For a completely empty board, for example, each position on the sudoku board would contain all values 1-9. From this, we then make the next logical step:
2) When making a move and placing a value in some position, say 4, you will remove the value 4 from all other cells in its 3x3 square, and remove 4 from all other cells in the same row and column. Because that number will no longer be a valid move in those cells. Conversely, when undoing a move, and removing the 4 from the cell, this means that the value 4 is now legal in all cells in its 3x3 square, and its row and column, so you would put this value in all of those positions, as a number that's now a legal move in those positions.
3) When deciding which next move to make, scan the board first, looking for any cell that has only one possible legal number.

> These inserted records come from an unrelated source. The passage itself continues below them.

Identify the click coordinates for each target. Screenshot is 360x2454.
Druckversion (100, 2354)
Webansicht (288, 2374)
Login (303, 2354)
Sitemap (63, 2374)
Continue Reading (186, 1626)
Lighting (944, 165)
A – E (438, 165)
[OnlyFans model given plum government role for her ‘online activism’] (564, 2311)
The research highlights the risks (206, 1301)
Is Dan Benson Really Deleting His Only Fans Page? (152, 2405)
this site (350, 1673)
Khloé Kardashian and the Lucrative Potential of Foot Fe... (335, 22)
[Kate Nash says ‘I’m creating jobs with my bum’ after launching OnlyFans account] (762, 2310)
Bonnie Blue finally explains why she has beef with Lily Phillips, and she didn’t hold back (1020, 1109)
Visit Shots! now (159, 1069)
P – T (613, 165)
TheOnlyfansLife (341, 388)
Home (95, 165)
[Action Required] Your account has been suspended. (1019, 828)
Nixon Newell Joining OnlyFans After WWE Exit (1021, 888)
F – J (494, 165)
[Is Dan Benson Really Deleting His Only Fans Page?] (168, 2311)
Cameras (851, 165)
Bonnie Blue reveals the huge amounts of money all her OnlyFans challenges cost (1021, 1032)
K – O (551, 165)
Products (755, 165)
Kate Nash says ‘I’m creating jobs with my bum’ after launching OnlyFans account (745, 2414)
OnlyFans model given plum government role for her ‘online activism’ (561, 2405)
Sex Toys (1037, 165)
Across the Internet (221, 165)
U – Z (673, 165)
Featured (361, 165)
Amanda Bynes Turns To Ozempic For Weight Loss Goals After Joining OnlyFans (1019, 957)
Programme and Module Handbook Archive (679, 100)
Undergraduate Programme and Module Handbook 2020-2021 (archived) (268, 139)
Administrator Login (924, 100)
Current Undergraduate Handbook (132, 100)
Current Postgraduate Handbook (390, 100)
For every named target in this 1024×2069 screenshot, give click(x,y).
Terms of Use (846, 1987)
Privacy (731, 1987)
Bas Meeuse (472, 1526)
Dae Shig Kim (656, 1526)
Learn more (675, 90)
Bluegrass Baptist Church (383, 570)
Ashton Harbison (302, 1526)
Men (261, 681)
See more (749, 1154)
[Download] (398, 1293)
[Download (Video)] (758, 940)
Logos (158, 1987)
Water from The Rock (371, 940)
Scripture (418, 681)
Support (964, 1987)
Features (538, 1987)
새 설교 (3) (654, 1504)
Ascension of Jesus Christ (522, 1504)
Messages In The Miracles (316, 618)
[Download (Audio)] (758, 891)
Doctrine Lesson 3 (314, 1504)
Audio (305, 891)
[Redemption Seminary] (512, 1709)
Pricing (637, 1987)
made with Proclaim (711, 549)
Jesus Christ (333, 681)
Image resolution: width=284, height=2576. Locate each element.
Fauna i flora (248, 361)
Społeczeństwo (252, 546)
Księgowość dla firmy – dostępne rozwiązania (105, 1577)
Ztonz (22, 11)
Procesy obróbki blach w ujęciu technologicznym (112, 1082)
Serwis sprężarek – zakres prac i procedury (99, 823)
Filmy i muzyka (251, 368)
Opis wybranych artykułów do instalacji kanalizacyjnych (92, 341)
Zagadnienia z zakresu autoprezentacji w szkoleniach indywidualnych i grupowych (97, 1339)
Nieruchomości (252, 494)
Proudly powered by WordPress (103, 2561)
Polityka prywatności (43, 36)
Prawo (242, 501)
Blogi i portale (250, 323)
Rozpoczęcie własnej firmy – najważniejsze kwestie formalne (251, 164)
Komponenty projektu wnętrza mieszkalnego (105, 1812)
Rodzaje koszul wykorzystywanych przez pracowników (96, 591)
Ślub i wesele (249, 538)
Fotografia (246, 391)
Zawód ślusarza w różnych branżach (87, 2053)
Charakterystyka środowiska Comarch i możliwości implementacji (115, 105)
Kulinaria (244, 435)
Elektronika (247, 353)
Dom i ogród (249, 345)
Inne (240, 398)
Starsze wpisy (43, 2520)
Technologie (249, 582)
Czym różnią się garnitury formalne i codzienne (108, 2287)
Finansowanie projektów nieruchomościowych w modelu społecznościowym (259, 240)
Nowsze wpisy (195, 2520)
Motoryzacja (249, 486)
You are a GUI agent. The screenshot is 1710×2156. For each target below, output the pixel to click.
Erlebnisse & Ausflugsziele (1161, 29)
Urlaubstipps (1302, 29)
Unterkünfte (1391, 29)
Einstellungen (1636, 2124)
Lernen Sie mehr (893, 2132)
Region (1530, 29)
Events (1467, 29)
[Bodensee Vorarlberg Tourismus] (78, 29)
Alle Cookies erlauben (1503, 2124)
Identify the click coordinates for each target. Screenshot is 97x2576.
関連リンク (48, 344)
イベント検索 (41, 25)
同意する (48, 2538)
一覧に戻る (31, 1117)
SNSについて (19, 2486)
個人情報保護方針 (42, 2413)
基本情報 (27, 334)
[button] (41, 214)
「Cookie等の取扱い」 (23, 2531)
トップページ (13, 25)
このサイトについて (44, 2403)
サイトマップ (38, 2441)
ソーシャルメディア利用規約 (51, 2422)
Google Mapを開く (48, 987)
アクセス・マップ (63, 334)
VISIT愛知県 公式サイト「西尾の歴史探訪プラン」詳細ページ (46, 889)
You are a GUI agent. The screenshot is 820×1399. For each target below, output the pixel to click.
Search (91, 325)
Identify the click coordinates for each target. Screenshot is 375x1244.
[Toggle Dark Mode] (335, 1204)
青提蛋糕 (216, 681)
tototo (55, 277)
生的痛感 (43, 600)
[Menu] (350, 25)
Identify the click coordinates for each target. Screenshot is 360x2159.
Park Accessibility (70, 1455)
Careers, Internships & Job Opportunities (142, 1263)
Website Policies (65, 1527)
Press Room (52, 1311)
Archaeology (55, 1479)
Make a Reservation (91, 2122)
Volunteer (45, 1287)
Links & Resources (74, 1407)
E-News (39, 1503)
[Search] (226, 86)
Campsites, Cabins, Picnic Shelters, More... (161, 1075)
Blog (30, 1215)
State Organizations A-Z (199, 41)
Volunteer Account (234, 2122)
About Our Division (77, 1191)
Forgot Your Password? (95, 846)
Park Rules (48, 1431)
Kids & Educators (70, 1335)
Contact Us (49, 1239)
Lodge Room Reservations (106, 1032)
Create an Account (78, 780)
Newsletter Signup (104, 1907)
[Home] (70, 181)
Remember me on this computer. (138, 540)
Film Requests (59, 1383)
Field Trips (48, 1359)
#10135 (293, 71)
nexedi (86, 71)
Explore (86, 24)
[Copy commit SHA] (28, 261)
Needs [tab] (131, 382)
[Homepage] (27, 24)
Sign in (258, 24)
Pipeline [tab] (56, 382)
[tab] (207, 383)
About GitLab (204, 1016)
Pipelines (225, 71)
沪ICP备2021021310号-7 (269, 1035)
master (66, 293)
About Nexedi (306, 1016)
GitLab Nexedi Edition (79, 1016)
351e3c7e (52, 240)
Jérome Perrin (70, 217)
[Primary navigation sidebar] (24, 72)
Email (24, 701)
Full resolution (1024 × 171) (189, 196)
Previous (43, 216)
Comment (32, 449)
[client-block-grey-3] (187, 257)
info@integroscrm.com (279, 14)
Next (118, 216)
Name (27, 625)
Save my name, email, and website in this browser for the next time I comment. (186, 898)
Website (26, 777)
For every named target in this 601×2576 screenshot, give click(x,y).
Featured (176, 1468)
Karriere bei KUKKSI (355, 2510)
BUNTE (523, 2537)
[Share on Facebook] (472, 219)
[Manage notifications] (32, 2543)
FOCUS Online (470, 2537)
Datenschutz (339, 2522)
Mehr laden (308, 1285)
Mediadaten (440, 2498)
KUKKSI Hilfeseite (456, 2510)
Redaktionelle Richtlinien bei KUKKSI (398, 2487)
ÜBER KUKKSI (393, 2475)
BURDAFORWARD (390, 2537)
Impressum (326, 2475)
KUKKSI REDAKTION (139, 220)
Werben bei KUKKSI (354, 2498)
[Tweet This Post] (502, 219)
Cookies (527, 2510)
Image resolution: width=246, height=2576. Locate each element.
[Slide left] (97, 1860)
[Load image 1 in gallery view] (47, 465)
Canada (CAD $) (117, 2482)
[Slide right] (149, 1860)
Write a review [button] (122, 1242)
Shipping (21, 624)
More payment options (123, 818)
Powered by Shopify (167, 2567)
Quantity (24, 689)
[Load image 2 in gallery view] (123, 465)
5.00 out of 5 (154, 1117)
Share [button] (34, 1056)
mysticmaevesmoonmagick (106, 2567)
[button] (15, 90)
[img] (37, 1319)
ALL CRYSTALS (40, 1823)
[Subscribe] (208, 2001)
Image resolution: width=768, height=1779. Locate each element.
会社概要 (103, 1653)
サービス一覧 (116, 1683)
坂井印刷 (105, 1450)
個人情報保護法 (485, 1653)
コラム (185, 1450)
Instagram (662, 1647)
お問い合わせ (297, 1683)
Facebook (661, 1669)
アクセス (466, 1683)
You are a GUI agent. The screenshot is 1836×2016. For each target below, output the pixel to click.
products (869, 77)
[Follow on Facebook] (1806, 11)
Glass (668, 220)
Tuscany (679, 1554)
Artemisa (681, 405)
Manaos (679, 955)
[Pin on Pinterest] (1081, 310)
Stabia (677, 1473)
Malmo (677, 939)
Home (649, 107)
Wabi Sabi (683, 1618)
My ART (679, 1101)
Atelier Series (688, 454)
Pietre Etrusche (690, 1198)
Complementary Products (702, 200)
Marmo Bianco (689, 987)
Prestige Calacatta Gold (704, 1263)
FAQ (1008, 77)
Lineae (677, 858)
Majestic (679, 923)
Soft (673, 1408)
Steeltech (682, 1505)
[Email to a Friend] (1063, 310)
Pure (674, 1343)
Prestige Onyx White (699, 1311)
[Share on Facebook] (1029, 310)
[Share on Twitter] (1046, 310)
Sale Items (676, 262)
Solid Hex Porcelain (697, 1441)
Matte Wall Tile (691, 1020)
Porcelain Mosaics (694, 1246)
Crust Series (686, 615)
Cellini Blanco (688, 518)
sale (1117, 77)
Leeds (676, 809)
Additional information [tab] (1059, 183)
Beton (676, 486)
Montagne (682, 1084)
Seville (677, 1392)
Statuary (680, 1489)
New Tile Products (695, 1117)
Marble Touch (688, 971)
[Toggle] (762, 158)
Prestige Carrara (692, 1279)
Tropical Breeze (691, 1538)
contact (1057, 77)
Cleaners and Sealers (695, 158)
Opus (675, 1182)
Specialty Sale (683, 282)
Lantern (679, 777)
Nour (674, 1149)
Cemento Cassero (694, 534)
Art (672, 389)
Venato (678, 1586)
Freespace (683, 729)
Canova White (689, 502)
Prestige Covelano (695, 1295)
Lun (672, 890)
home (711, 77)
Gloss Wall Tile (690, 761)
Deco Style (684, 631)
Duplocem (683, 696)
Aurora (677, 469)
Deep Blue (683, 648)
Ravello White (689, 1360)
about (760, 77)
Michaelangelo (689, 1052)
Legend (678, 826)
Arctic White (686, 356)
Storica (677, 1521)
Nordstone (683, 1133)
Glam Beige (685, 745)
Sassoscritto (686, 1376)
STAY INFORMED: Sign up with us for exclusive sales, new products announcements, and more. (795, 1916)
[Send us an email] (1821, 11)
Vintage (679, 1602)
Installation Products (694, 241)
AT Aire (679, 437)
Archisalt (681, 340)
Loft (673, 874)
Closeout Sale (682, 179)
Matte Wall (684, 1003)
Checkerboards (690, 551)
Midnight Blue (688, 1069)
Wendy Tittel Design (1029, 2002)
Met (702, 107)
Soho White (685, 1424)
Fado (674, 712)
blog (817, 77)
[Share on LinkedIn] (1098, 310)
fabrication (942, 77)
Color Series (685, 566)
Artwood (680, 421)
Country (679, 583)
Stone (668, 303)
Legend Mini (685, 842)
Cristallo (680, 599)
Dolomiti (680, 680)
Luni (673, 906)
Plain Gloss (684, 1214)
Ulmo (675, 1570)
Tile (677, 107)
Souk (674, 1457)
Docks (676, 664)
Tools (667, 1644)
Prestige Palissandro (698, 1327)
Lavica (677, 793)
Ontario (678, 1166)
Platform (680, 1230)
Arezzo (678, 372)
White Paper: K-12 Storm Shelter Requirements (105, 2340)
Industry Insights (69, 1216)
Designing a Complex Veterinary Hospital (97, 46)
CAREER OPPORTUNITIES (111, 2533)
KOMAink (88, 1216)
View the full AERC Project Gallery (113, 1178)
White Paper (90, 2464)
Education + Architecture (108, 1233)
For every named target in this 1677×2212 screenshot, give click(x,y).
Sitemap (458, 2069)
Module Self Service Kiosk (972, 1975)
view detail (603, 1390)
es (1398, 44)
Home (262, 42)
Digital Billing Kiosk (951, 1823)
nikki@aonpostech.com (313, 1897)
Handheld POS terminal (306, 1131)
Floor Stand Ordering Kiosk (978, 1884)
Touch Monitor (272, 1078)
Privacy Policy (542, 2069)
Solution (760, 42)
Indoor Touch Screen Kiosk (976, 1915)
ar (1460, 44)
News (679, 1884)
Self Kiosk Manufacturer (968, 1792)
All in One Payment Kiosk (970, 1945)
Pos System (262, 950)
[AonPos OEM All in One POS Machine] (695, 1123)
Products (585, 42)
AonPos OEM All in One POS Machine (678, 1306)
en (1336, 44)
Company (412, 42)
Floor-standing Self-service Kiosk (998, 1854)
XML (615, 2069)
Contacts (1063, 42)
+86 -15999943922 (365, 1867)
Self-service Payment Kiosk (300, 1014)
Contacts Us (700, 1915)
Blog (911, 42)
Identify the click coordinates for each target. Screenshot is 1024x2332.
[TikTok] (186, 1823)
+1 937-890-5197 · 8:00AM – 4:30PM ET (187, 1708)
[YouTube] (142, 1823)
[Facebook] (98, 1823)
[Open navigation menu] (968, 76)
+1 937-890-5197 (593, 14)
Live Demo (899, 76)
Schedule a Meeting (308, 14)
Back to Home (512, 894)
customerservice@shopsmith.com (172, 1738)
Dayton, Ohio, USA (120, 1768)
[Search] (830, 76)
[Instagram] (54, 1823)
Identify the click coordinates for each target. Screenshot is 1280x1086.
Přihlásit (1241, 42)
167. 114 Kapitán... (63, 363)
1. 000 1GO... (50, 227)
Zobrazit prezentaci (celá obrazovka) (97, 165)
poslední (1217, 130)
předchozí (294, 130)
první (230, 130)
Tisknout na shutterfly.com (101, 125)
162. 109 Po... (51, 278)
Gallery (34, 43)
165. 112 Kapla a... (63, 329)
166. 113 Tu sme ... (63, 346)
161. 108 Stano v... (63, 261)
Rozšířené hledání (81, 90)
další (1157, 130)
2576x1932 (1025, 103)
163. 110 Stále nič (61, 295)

This means, of course, that this is the only legal move for that cell, so you make it.
4) If you find any cell that has no legal values left, this means that you reached an unsolvable state, so you'll undo your last move, and then try the next valid move from that point on.
5) Otherwise, you should just pick one of the cells that has the fewest possible legal moves left, make the first move, then keep going, then if you reach an unsolvable state, and return to this move, you undo it, and try the next move.
This seems to me an approach that should be much more efficient, as it should end up making the least number of illegal moves.
It is also closely mimics how carbon-based lifeforms solve sudoku puzzles by themselves.
P.S. To initialize a new sudoku puzzle with prefilled numbers, just start with an empty sudoku board, with all cells allowing all numbers 1-9 as legal moves, then make each move, as described above, to fill in the initial numbers on the sudoku board.